White House Web Site Now ‘Crawler’ Friendly

January 22, 2009

The minute President Obama assumed his office, before he had even taken his oath, WhiteHouse.gov was updated to reflect the new executive. As expected, the new WhiteHouse.gov used some of the tools that were used online throughout the campaign. In addition, WhiteHouse.gov became drastically more accessible to search engines with an update to its robots.txt file.

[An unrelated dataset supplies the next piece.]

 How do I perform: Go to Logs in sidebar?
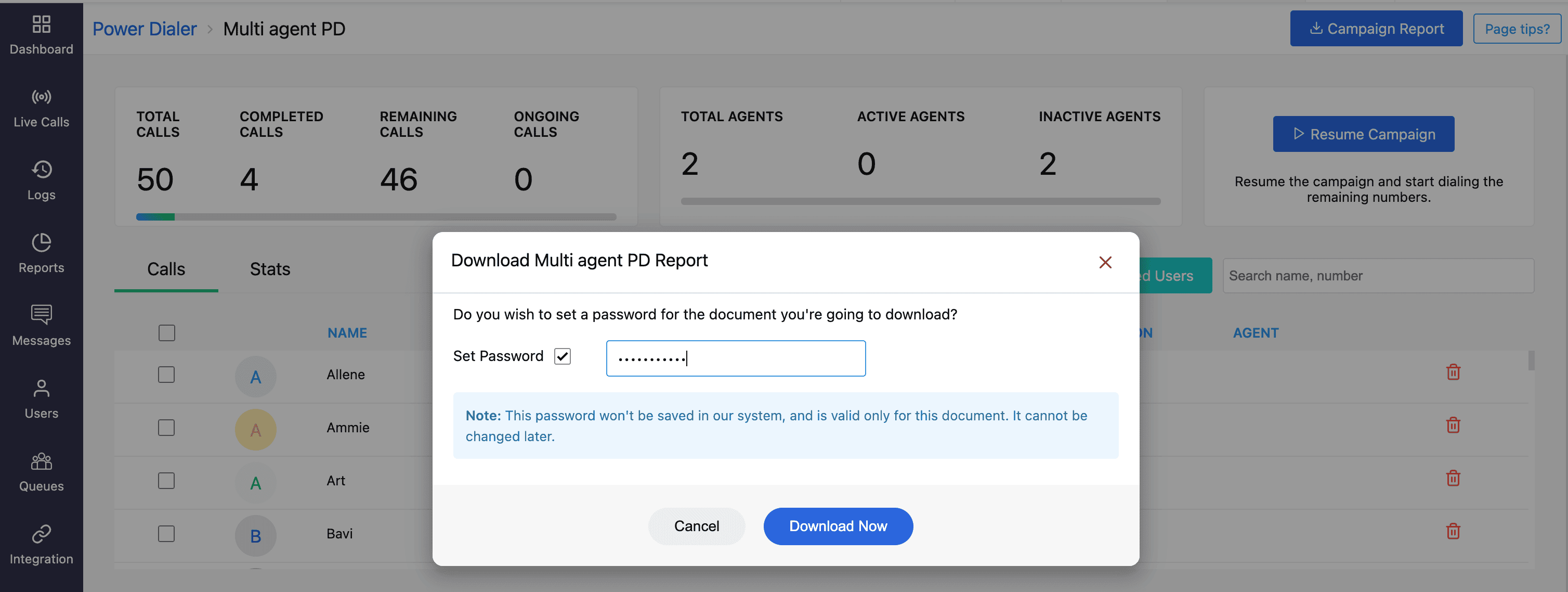(41, 181)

Robots.txt is a standard way for Web sites to tell search engine Web crawlers which Web pages the crawlers can index for search purposes. In 2007, our Hiding in Plain Sight report noted that many federal Web sites abused the robots.txt file to hide content from search engines, making it hard for users to find federal information online. One of the worst offenders was the White House Web site itself, with almost 2400 specific (and chuckle-worthy) exclusions from the search index. In comparison, the new robots.txt file has just two lines and excludes almost none of its content from Web crawlers’ reach- the only folder that is blocked is the ‘includes’ folder, which is generally used for files that will be used as a part of another page.

The widespread abuse of robots.txt on federal government Web sites is a questionable practice that serves to limit the availability of government information. We applaud the White House for stepping up its commitment to transparency and setting a good example for other federal Web sites to follow.